NEW YORK -- Deron Williams got a good look.
He just rushed it. Simple as that.
The New Jersey Nets All-Star point guard pulled up for a 17-foot jumper from the right wing with 4.9 seconds left that would’ve sent Wednesday night’s nationally televised rivalry game against the New York Knicks to overtime had it went down. But instead of getting his feet set and squaring up, Williams rushed the shot, and it caromed off the side of the rim.
Williams had come up short. So too, had his team.
Williams’ counterpart, Knicks point guard Chauncey Billups, pulled down the rebound, was fouled and calmly made two free throws at the other end, sealing New York’s 120-116 win over New Jersey in front of a sellout crowd of 19,763 at Madison Square Garden.
“I felt pretty good,” said Williams, who scored 22 points (his most in nine games with the Nets), grabbed eight rebounds and dished out eight assists in his return after missing the last six games with a strained flexor tendon in his right (shooting) wrist. “[My wrist] isn’t an excuse. I had a good look. I just rushed it and came up short.”
Williams did everything a player who has missed nearly two months of practice and hasn’t played since March 18 could to will his team to victory. After scoring just six points in the first half on 2-for-8 shooting, Williams finally began to assert himself in the third quarter, banging in a pair of 3-pointers as his team, which once led by as many as 16, re-opened a 10-point bulge with 5:55 left in the period. But the 26-year-old was whistled for his fourth foul 1:38 later, and was forced to the bench with the Nets ahead 87-78.

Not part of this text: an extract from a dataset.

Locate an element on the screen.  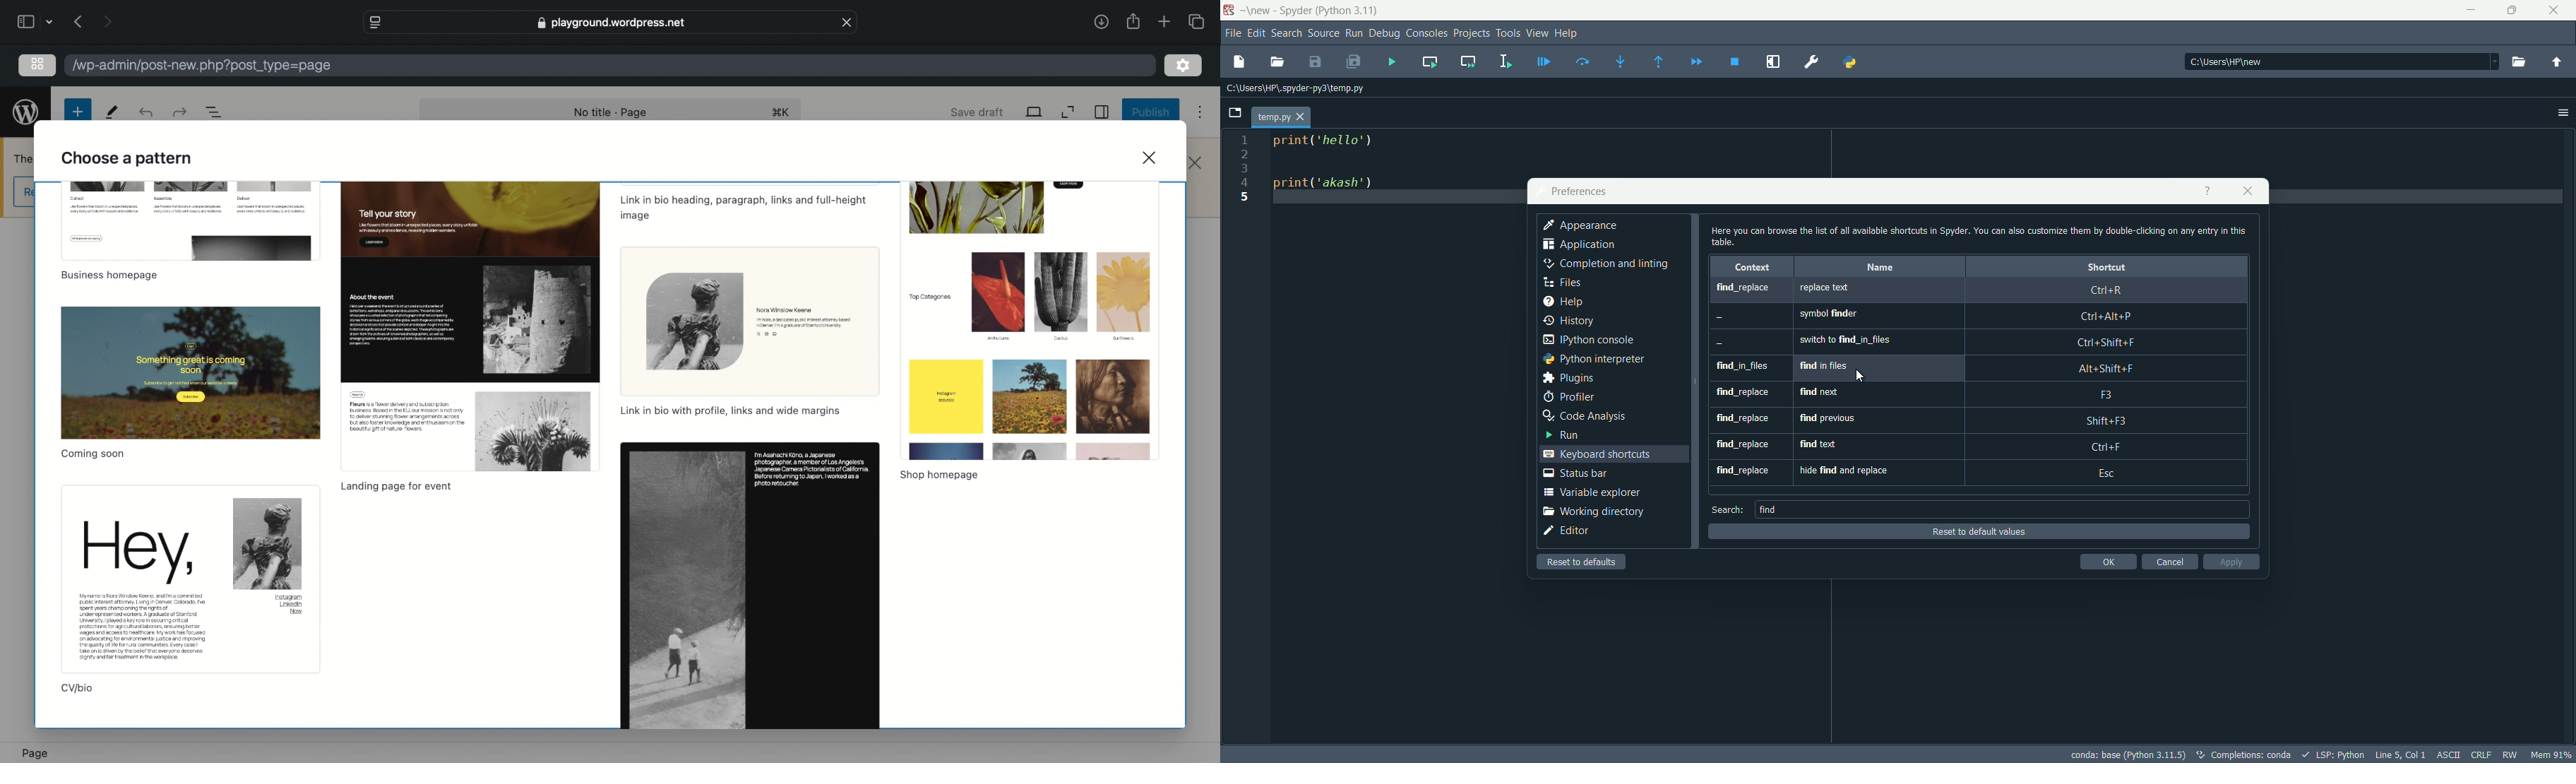
shortcut is located at coordinates (780, 112).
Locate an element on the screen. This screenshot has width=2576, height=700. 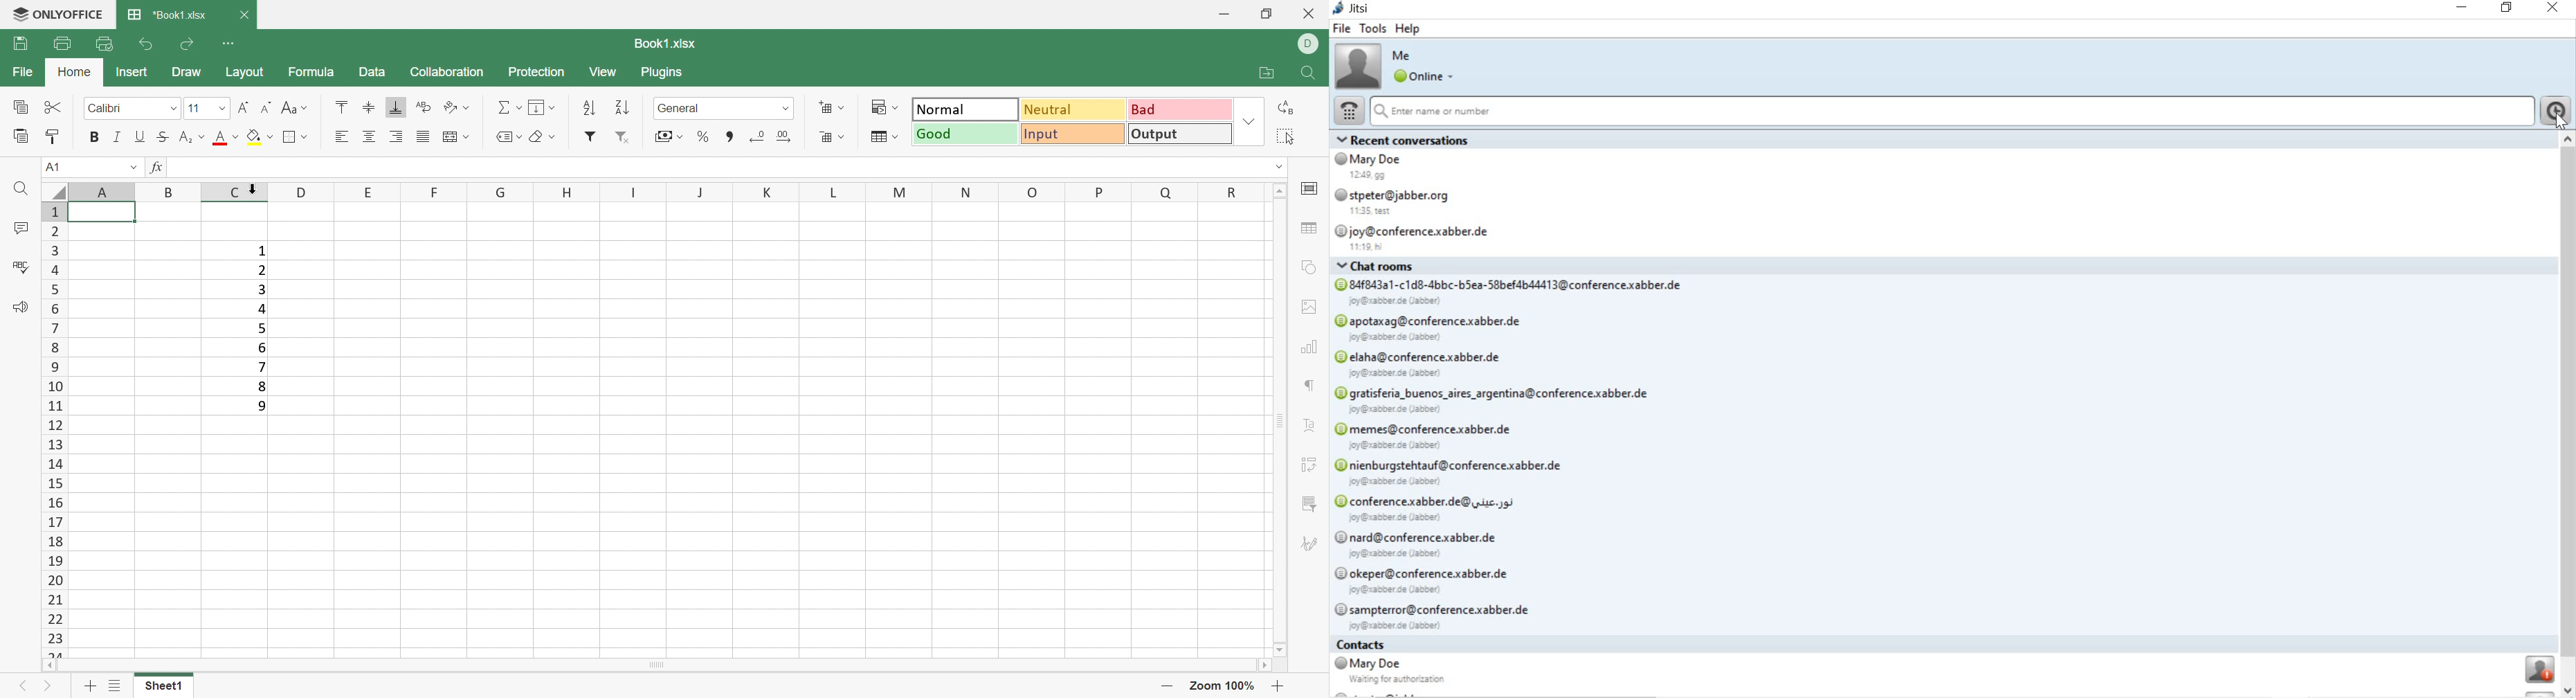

“Yeah it was frustrating,” said Williams, who could only watch from the bench as his team’s lead all but evaporated. “I just wish I could get the same calls Chauncey was getting on the other end.”
By the time Williams did get off the pine with 9:29 left in regulation, his team was ahead by two. The Nets would trail by as many as five late, but Williams, who was assessed his fifth personal at the 4:35 mark, rallied them from behind, converting two driving 3-point plays, a layup and a jumper over a stretch of 2:06, which put them ahead, 112-109, with 3:28 remaining.
Unfortunately, Williams would end up missing all three of his shots the rest of the way, and his teammates combined to go 1-for-4 with two turnovers. And when it came down to it, Carmelo Anthony, who was supposed to be Jersey-bound before ending up in the Big Apple, drained a jumper -- his only two points of the fourth quarter -- with 1:08 left. And that proved to be the difference.
“His timing was off a bit, but he made some big plays for us,” Nets head coach Avery Johnson said. “ He hit some timely shots, timely 3s. He had some good assists. But then you could see on some of his floaters and even there at the end, he ran out of gas a bit. But for a guy who hadn’t played in a while or practice with any contact, I thought he was awfully good.”
As it turns out, though, good just wasn’t good enough. Not in a game Nets reserve Sasha Vujacic had dubbed the team’s “biggest game of the season.” Not in a game many referred to as the Nets' Superbowl, because it was the first time they played on ESPN since 2007. Still, Williams enjoyed his indoctrination into the Hudson River rivalry. Of course, had he picked up the W, it would’ve been even better.
“It was fun,” said Williams, who was 7-for-19 shooting overall, 2-for-6 from 3-point range. “I always enjoy playing in the Garden. I really enjoyed playing in this building. There’s so much history here. Hopefully as we get better and mature, this will become a better rivalry.”
During the pregame introductions, Williams got a villain's welcome from the Knicks faithful, in the form of a chorus of boos: the ultimate form of respect for an opposing player, the same player whose picture is supposed to appear on a massive billboard in Times Square at some point in the near future. After all, who wouldn’t respect someone who looked like he’d just came out of the infirmary postgame? During his interview, Williams had wraps around both his right wrist and left knee.
No big deal, though. Williams said he should be able to play Friday night when the Nets head to the City of Brotherly Love to take on the Philadelphia 76ers.
“I was good in spurts,” Williams said. “I kind of lost my energy and then got it back. But overall, for not practicing for two months and missing a lot of time lately, I felt pretty good.
“It’s frustrating, but we had some good things come out of it. It’s all just a process for us. Everyone is being evaluated right now. Moving forward, these are just great games to be a part of.”
Jason Kidd used to love them too. In fact, he reveled in them. There was nothing he loved more than beating the Knicks.
The Nets hope Williams eventually feels the same way. But he's got to get his first win against them out of the way.
On Wednesday night he had his chance, he just came up short.